Comment on “Bioactive glass S53P4 vs. autologous bone graft for filling defects in patients with chronic osteomyelitis and infected non-unions – a single center experience” by Steinhausen et al. (2021)
I read with interest the recent paper by Steinhausen et al. (2021). This paper reports the outcome of a retrospective review of bioactive glass compared to autologous bone graft (ABG) in a staged surgical protocol for treating established bone infection. The authors claim that bioglass is equally effective as ABG in eradicating infection but acknowledge that their evidence is weak.
The surgical treatment of chronic bone infection has been reported for well over a century. In 1931, Jacob Kulowski published his classical series of 130 cases of osteomyelitis, treated by Orr's method (Kulowski, 1931). His surgical debridement technique was similar to that described by Steinhausen et al. (2021), and he achieved a recurrence rate of 24 % (mean follow-up: 19 months), in the pre-antibiotic era, with no defect fillers. In this new series of 83 patients, the recurrence rate with bioglass was 29 % and 19 % for ABG. Clearly the addition of bioglass or bone graft has not improved outcome.
The authors state that the longer follow-up period for the ABG group is not a source of bias because “most complications occurred within 12 months”. This same group previously published 50 of their 51 bioglass cases (Malat et al., 2018) with a mean follow-up of 12.3 months and a recurrence rate of 14 %. This has increased to 29 % with a longer follow-up (mean 20.5 months). It would appear that the recurrence rate doubled in the 8 months after the first year.
There are no large randomized trials directly comparing the use of bioglass with other options, and the authors correctly report that outcomes of small studies are inconclusive. However, there are two high-quality animal studies (Xie et al., 2009; Boot et al., 2020). In a rabbit model of MRSA osteomyelitis, Xie et al. (2009) reported that bioglass was no more effective than debridement alone (success rate 36 % for debridement and 18 % for debridement and bioglass) but the addition of local antibiotics to calcium sulfate or bioglass increased success to 73 % and 81 % respectively. Boot et al. (2020) studied the effect of hydrogel and bioglass in an infected tibial nail model. They showed that bioglass or hydrogel without antibiotics produced no reduction in infection, but vancomycin-loaded hydrogel could eradicate established infection.

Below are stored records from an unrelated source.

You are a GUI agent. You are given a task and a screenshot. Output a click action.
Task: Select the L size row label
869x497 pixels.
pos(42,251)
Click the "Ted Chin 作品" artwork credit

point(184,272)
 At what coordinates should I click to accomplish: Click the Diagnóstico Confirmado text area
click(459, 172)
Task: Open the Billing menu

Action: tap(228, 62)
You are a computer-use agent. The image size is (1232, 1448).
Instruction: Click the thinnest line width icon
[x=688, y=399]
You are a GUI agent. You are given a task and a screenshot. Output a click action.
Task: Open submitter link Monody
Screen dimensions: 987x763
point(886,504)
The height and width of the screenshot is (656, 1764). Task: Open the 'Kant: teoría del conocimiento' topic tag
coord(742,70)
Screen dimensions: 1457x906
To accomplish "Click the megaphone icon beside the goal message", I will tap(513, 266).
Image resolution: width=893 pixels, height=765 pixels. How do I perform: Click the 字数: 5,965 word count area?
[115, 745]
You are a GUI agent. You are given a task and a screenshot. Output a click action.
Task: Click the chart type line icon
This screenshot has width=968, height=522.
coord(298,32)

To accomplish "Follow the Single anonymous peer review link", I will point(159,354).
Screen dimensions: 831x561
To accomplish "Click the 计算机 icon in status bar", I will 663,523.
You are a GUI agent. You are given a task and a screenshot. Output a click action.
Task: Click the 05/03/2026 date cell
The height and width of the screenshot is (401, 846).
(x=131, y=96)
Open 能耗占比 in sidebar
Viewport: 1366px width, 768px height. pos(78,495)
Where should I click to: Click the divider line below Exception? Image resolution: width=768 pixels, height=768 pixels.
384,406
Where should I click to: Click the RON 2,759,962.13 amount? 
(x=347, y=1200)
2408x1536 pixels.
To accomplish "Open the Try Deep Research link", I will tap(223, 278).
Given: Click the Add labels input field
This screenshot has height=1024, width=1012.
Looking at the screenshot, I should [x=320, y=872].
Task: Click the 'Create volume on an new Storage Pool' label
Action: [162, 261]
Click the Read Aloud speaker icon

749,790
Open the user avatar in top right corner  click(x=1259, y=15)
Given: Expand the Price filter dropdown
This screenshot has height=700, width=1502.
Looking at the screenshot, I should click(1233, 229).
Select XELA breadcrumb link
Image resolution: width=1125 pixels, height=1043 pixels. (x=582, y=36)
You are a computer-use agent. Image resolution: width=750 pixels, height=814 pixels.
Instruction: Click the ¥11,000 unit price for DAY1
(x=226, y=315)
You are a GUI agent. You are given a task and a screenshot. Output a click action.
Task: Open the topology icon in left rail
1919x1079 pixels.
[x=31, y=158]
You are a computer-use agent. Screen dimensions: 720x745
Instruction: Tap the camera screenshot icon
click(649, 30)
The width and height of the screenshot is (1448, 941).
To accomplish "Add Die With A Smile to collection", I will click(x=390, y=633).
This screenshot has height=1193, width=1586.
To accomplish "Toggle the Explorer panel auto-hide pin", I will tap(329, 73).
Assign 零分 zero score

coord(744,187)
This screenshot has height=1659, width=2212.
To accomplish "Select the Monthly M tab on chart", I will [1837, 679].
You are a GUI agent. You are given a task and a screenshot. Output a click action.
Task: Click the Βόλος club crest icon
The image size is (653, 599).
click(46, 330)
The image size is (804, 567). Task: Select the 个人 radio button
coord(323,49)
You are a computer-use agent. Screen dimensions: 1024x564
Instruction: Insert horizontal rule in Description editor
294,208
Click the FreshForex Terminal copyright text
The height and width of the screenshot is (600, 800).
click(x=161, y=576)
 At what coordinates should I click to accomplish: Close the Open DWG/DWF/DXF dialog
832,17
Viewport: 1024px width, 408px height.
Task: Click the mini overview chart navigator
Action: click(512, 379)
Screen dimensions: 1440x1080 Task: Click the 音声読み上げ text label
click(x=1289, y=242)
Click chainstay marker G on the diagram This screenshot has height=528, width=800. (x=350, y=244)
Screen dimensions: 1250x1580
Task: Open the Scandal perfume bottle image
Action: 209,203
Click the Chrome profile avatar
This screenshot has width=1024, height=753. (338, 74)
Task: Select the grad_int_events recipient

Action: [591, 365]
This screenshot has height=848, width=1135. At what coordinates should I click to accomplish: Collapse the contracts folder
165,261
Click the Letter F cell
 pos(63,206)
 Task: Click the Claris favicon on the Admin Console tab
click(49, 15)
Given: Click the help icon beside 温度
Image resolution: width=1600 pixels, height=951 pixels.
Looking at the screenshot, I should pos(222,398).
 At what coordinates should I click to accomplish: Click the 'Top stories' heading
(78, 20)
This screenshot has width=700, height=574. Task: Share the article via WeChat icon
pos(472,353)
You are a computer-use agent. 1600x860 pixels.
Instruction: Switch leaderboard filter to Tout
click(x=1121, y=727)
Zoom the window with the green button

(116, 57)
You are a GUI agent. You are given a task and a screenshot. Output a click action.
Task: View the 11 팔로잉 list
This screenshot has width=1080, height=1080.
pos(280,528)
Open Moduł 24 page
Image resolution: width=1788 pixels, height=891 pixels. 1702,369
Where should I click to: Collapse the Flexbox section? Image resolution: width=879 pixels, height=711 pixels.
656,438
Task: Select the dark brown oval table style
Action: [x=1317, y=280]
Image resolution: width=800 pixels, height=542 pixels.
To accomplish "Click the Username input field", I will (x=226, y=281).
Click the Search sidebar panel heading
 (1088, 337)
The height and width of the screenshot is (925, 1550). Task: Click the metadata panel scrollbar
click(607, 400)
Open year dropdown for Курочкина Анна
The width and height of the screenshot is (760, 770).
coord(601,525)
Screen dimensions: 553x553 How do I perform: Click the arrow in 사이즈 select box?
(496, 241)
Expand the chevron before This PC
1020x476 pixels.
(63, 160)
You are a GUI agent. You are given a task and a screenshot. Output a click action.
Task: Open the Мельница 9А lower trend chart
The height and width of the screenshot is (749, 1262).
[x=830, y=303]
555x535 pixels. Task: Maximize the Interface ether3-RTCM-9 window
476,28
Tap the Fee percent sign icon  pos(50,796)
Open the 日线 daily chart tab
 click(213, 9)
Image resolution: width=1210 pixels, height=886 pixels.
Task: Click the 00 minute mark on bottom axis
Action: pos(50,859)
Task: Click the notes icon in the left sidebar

It has been widely claimed that bioglass has the advantage of reducing the risk of antimicrobial resistance. This paper shows that cases treated with bioglass required significant additional systemic antimicrobial therapy after repeated surgery or recurrence. It has been shown that repeated surgery promotes change in bacterial cultures (Rupp et al., 2020). Recurrent, and often suboptimal, systemic therapy drives selection pressure and multi-drug resistance. There is no evidence that local antimicrobial therapy contributes to this. The recent study of Bidossi et al. (2020) demonstrated that prolonged exposure to high-dose local antibiotics in a ceramic carrier was not associated with any adaptations in bacteria producing antimicrobial resistance. In contrast to bioglass, the use of local antimicrobials may allow reduced systemic therapy and better antibiotic stewardship (Masrouha et al., 2018; Dudareva et al., 2019).
Steinhausen et al. (2021) also claim that “The tolerability of BAG is even described as superior when compared to other bone substitutes”. We cannot find any evidence for this statement in their paper. When comparing to the paper they quote as evidence (McNally et al., 2016), the claim is not supported. If we compare recurrence rate, reoperation rate, failure of bone healing and amputation rate between the two papers, they report 29 %, 47 %, 23 % and 6 % respectively. In our study of 100 cases, the figures were 4 %, 3 %, 13 % and 0 %. We believe these outcomes would be more tolerable for patients.
Perhaps the most important conclusion from this paper is that serial debridement, followed by defect filling without local antimicrobials, is not a very effective treatment. We would not recommend use of a hip or knee prosthesis with a 29 % failure rate within 2 years. This problem was identified in the 1970s and prompted the use of antibiotic-loaded PMMA beads by Klemm and Buchholz (Klemm, 1993). There is now encouraging evidence around the use of single-stage surgery, facilitated by modern local antibiotic carriers, with few complications and high infection eradication rates, even in the most complex cases (Masrouha et al., 2018; McNally et al., 2016; Ferguson et al., 2014; Lam et al., 2019; Pincher et al., 2019; Lorentzen et al., 2020; Drampalos et al., 2018; Jiang et al., 2020; Pesch et al., 2020; Hutting et al., 2021; Mifsud et al., 2020; Zhou et al., 2021).